Background: Case series show improved vertebral size and shape with intravenous bisphosphonate use in children with osteogenesis imperfecta (OI); however, two studies of risedronate showed no such improvement. We have re-examined the data from a dose-ranging risedronate study to determine whether other factors, in particular relating to body composition, contribute to vertebral shape in OI.

Methods: We randomly assigned 53 children with moderate to severe OI to receive 0.2, 1, or 2 mg/kg per week risedronate for 2 years. Children naïve to bisphosphonates were recruited if they had phenotypic OI with one or more of: recurrent fractures affecting mobility; two or more crush-fractured vertebrae; or fractures causing bony deformity and requiring surgical correction. We measured body composition by DXA (GELunar Prodigy, software v4.0). Annual lateral thoracic and lumbar spine films were reviewed by three independent radiologists. Vertebrae were classified according to size and shape. Height loss was assessed as none (0–10%), moderate (10–50%) or severe (>50%). Shape was assessed as normal or showing single-end-plate, double-end-plate, or anterior-wedge deformity. Anterior wedging was the most severe deformity and single-end-plate deformity the least. Films were assessed in pairs for each child. Vertebral architecture was also globally assessed as ‘improved’, ‘the same’ or ‘worse’.

Results: There was no difference in the percentage of ‘improved’ vertebrae between the dose groups.

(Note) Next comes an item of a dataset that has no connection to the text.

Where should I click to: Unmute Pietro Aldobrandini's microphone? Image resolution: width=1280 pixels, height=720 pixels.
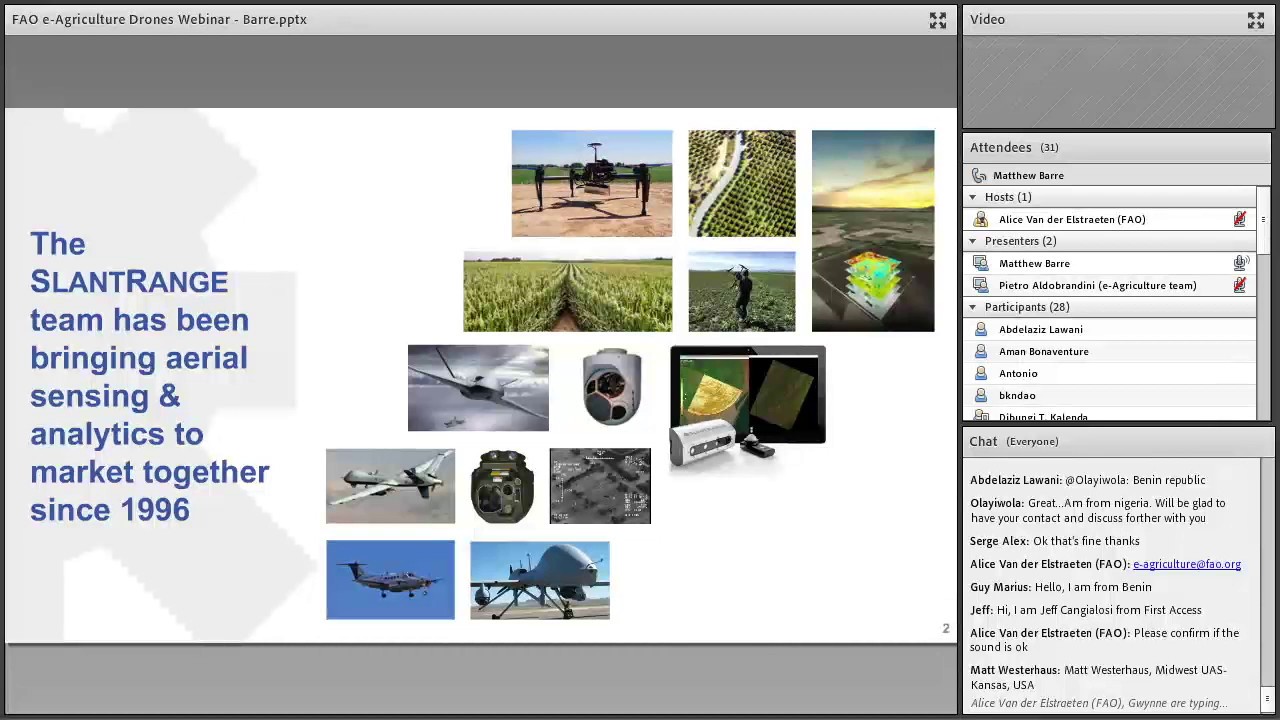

Weight z-score was inversely related to ‘improved’ vertebral architecture irrespective of treatment dose; each 1 S.D. increase in resulted in a fall of 10.3% in ‘improved’ vertebrae (P=0.05). The relationship with % change in fat mass was of a similar magnitude but did not reach significance; the opposite relationship was observed for lean mass. There was no clear relationship with risedronate dose. The number of non-vertebral fractures sustained was negatively correlated with vertebral ‘improvement’ (r²=0.22, P=0.003).

Conclusions: The prevention of fractures is key to improving outcome in OI. It would appear that weight and fat mass gain may contribute to vertebral deformity. Therapeutic intervention should attend to both aspects in order to optimise patient outcome.

Disclosure: The authors declared no competing interests.